TinyURL (Was: 8.04?)

[Dotan Cohen]

On 05/04/2008, Bob McConnell <rmcconne at lightlink.com> wrote:
> Both tinyurl and the destination site will have a log of your IP
>  address. The only way to prevent that is to use a blind proxy, like TOR.
>  They may also record the referrer url, but that is not as likely any
>  more since it is too easy to fake. Plus, in Firefox and other browsers
>  you can block the referrer link from being sent to the new server.

That's just the problem: tinyurl logs person ABC's access to site XYZ.
Even if they don't, why should they be able to in the first place?

>  My question with tinyurl is this.

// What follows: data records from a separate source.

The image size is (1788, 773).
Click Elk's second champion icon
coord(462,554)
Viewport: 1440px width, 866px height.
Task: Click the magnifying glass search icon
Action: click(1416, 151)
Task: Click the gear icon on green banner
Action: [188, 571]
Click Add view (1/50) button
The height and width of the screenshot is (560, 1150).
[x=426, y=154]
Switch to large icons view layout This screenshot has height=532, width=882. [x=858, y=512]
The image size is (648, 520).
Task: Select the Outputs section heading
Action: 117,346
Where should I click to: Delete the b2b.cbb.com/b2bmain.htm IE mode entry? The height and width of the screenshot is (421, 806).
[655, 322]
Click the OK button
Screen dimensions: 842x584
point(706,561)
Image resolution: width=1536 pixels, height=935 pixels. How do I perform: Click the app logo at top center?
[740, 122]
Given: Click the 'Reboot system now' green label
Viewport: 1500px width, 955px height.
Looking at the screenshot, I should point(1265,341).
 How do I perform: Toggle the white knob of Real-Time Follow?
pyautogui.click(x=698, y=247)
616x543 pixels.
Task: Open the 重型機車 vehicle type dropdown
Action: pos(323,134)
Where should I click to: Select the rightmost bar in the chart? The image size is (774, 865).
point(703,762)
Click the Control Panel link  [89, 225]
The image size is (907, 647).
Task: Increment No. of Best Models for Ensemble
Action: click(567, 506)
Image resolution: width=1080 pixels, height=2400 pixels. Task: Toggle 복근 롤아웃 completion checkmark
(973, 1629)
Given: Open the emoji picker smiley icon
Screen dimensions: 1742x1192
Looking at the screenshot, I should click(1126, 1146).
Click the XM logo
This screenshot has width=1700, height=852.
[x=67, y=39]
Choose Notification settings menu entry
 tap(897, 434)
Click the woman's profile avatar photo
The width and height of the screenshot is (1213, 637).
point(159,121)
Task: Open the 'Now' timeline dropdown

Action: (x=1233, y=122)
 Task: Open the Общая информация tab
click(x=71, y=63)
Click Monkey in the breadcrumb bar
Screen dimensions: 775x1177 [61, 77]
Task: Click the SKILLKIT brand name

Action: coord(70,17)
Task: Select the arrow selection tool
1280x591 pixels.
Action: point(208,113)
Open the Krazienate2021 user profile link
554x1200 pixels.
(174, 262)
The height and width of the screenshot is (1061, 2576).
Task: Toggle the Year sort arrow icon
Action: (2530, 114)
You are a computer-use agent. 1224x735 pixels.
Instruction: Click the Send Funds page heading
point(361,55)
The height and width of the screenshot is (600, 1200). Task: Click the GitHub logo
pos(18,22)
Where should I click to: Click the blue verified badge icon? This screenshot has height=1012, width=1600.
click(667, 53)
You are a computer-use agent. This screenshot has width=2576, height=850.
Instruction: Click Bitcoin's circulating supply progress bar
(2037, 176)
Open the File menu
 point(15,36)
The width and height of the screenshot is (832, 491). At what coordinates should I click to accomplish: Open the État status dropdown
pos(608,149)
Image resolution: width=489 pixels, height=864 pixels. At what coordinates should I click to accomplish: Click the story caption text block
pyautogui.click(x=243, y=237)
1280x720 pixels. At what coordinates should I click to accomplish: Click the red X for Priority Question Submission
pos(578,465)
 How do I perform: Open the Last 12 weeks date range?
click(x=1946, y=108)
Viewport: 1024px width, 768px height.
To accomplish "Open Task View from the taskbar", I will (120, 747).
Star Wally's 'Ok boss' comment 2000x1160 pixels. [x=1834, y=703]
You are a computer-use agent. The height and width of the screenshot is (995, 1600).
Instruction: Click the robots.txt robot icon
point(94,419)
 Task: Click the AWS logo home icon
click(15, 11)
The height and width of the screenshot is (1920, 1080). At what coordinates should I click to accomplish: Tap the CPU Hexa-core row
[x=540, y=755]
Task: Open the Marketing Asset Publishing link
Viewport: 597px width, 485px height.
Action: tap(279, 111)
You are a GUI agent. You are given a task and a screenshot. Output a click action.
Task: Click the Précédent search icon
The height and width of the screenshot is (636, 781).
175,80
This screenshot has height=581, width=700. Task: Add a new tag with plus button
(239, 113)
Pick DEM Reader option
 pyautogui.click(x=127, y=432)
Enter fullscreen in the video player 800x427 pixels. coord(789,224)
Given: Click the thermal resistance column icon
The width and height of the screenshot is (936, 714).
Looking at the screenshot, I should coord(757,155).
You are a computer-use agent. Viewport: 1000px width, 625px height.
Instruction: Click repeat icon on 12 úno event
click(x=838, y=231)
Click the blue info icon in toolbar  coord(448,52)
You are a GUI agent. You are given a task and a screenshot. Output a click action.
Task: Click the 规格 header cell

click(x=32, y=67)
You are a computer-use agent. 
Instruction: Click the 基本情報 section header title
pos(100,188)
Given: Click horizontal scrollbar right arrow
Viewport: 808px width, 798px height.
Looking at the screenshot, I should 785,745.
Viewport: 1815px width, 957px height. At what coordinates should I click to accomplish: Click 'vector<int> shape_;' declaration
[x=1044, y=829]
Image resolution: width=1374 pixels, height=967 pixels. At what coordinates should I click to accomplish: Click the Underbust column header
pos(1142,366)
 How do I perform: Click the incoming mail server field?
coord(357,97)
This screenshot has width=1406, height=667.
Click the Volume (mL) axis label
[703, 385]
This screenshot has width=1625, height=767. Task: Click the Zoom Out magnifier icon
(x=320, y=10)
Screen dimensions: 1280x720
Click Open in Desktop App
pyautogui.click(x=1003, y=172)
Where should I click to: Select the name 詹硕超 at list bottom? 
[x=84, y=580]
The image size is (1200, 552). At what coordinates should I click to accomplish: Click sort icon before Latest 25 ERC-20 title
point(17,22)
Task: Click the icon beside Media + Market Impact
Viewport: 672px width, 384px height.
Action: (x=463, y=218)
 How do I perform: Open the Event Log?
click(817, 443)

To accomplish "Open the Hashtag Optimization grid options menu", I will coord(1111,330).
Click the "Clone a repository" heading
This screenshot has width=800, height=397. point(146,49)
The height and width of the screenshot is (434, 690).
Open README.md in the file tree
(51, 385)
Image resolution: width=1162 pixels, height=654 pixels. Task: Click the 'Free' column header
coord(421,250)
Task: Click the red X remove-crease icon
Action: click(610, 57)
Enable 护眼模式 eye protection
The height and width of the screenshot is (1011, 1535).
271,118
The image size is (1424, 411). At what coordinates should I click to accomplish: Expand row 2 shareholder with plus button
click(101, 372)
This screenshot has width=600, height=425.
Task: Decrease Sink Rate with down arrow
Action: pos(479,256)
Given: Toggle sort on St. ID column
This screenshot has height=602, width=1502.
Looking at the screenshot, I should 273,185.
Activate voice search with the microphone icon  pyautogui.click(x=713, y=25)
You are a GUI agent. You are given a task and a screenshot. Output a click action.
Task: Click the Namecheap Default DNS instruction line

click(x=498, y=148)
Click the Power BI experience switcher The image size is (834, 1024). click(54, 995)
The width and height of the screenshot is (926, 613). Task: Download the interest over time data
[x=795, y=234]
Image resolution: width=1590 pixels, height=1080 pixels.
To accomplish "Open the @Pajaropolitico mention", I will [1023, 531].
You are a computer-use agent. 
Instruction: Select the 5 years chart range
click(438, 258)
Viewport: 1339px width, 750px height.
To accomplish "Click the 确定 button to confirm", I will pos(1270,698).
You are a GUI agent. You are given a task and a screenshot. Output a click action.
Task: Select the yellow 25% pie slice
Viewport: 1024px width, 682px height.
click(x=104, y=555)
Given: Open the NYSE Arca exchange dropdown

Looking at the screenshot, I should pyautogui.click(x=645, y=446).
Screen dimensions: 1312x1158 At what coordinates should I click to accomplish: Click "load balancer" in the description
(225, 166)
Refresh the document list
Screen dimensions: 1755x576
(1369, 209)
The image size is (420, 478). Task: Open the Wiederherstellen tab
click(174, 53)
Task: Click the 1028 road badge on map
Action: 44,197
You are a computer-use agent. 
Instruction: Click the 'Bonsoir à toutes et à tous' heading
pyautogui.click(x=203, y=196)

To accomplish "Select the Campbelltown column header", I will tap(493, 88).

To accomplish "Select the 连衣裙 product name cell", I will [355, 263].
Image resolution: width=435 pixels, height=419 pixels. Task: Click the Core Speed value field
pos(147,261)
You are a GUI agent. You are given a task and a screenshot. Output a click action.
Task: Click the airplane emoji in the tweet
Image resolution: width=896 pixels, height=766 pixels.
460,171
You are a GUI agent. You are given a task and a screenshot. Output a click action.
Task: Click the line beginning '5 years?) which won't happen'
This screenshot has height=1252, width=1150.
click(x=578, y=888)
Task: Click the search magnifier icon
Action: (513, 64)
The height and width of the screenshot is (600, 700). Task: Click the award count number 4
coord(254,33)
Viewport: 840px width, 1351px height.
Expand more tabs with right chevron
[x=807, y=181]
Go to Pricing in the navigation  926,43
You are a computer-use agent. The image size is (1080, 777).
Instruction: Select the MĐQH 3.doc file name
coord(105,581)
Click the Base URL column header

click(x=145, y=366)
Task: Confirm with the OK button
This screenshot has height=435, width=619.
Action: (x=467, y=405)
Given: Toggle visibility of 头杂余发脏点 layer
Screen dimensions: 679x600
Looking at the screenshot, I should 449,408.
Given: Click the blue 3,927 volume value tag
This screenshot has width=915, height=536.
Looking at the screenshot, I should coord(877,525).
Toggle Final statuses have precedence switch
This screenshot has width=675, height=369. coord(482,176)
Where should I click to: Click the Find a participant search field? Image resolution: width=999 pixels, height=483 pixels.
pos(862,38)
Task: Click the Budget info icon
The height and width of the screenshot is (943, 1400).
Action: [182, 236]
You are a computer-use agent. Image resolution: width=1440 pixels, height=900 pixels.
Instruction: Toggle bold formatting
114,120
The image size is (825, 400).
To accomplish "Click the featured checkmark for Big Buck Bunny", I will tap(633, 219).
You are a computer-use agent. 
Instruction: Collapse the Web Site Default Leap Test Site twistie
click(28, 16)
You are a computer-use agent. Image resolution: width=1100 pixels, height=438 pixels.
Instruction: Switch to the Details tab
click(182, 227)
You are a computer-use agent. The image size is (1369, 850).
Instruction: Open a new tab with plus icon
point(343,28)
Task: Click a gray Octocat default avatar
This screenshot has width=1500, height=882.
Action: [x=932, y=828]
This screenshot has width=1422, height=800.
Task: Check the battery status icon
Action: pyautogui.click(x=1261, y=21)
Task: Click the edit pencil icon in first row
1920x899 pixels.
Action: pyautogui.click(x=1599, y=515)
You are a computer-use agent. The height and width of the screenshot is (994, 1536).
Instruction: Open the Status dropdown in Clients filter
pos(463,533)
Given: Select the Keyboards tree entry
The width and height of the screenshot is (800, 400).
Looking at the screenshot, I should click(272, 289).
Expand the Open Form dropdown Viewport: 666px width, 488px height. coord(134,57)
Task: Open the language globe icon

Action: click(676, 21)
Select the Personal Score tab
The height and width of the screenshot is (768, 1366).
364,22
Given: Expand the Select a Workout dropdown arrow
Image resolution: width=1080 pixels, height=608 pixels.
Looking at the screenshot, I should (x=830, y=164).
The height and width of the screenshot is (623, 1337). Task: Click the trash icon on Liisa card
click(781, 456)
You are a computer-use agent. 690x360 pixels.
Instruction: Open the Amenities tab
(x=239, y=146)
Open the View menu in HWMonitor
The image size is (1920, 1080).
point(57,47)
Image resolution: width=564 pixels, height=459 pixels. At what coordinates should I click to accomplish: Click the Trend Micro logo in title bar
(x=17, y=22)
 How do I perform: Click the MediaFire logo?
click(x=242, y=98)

I have dnsmasq running on one of my
>  servers as an internal nameserver. It only passes requests for FQDN out
>  to my ISP's DNS. I can blackhole known malicious sites by adding them to
>  the hosts file on my server with a destination address of 127.0.0.1 or
>  just point them at one of my local Apache servers to get a quick 404
>  (Page not found) error. I haven't taken a close look at what tinyurl
>  returns, but can it bypass my blackhole list and send me to a site I
>  already know I don't want?

The link was to firefox . on . nimp . org (don't try that at home,
kids). If your host file directs nimp . org to localhost, then you are
fine.

Dotan Cohen

http://what-is-what.com
http://gibberish.co.il
א-ב-ג-ד-ה-ו-ז-ח-ט-י-ך-כ-ל-ם-מ-ן-נ-ס-ע-ף-פ-ץ-צ-ק-ר-ש-ת

A: Because it messes up the order in which people normally read text.
Q: Why is top-posting such a bad thing?